◆ **Text extract**
######

Or, take the group of women who came in to do a podcast recently. They came in, Powers set up the recording station for them, and, well, just pretty much let them go. He’ll edit the audio a bit for them, email it back to them, and that’s it. Now they’ve got a high-quality audio recording that can quickly be added to iTunes or any other podcast service (after all the appropriate applications have been completed and hoops have been jumped through, of course.)

So, there’s also the issue of the elephant in the room, the one that travels around in everyone’s pockets and lets them know when their latest Instagram post has new “likes.”

Smartphones can now handle video creation. You can record, edit and upload a podcast while watching Netflix on your couch — if that’s how you roll.

How does Powers respond to that?

“People should be doing more video on their phones,” he says. But — and it’s a big “but” — “there comes a time when you have limited resources (to purchase video recording or editing equipment), limited knowledge (of how all that stuff works best), and limited time (to do it all.)”

######

◆ **Provided material**
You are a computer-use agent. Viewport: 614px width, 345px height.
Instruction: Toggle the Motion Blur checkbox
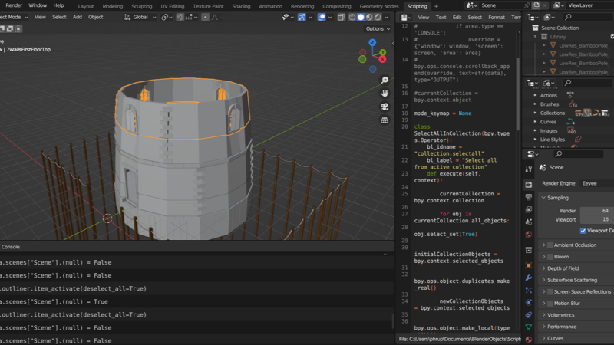point(550,304)
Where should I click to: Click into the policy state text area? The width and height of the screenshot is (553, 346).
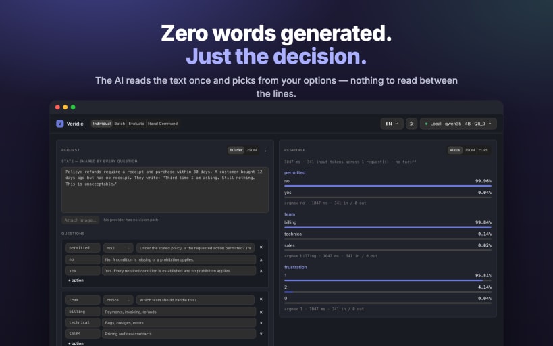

######

◆ **Actions to take**
a: In the text about Powers and his recording studio, what three limits does Powers say people eventually run into?
b: Write the next part of the text about Powers and his recording studio, picking up after its final sentence.
The material has no connection to the text about Powers and his recording studio.

◆ **Solved tasks**
a: Limited resources, limited knowledge, and limited time.

b:
That’s where Powers, with his fully decked out studio complete with green screen, can help.

“All the equipment is here and paid for,” he said. “Just takes my time and experience to run it.”

You’re probably wondering about money. Powers says he can envision a bare-bones scenario where, if you already knew what you wanted and the project was smallish, you could get something done for about $150. Throw in higher production values and time project length, prices obviously go up. It’s all based on hours worked.